这篇论文把终端嵌入推广到了线段结构,首次做出了无维度依赖的时间序列聚类coresets,比PCA效果还好。
该论文提出了一种保持线段结构的终端嵌入,解决了传统终端嵌入无法处理直线插值等线性结构的问题。利用该嵌入,作者获得了首个无维度依赖的时间序列聚类coresets,基于Fréchet距离。实验在合成和真实时间序列数据上显示,终端嵌入性能与Johnson-Lindenstrauss嵌入相当,且优于PCA。
Terminal Dimension Reduction for Time Series with Applications
Terminal embeddings have emerged as a powerful tool for dimension reduction. Given a set of points $P\subset \mathbb{R}^d$, a terminal embedding is a mapping $f:\mathbb{R}^d\rightarrow \mathbb{R}^t$ that preserves the pairwise distance between any pair of points $p\in P$ and $q\in \mathbb{R}^d$ up to small distortion under this mapping. Terminal embeddings have been particularly fruitful for constructing $k$-means and $k$-median coresets, where the objective is to find a typically weighted subset $Ω$ of $P$ such that for any candidate solution, the cost of the clustering objective on $Ω$ approximates the cost of the clustering objective on $P$ up to small distortion. Unfortunately, these techniques have not been extended to more complicated structures such as clustering time-series data under common straight-line interpolation between measurements. The main issue is that terminal embeddings, arguably the central technique in this line of research, cannot be linear and are thus not immediately suitable to preserve linear structures. In this work, we develop a generalization of terminal embeddings to affine line-segments that overcomes this issue.
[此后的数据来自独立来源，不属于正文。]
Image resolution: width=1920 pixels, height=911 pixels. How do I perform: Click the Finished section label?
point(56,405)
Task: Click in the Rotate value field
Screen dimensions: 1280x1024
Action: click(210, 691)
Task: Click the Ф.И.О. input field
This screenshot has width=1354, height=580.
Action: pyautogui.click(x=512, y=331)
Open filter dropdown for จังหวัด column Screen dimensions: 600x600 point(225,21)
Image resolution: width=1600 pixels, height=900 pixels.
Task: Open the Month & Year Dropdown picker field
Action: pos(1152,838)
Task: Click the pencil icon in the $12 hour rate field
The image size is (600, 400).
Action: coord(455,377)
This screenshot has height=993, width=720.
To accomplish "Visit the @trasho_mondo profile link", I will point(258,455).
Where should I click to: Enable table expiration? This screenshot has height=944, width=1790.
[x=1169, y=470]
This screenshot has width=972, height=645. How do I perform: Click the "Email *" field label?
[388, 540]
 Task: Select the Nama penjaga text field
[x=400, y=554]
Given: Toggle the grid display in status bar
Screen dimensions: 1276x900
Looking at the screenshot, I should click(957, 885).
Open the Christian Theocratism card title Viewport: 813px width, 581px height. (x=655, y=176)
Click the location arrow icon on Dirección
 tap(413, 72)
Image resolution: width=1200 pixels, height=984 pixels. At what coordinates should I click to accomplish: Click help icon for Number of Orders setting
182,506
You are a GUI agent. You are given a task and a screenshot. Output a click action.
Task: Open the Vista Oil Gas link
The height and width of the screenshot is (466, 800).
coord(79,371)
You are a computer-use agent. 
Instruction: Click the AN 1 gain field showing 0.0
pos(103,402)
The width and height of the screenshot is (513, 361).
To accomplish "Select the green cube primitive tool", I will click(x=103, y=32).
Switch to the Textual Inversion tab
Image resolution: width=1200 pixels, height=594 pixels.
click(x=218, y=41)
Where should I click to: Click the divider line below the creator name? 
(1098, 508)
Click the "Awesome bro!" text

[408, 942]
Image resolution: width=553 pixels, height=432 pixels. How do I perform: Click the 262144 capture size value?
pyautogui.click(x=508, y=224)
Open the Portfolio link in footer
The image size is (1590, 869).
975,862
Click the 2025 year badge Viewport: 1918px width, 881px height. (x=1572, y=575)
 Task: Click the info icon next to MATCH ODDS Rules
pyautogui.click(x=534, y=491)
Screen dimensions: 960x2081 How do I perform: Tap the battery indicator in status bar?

We showcase their applicability by using our lines-preserving terminal embeddings to obtain the first dimension-free coresets for clustering time-series under the Fréchet distance. The underlying dimension reduction uses Johnson-Lindenstrauss (JL) embeddings, and our experiments indicate that terminal embeddings perform similarly to JL and favorably against PCA for synthetic and real-world time-series, while only terminal embeddings extend pairwise distance preservation to the full ambient space.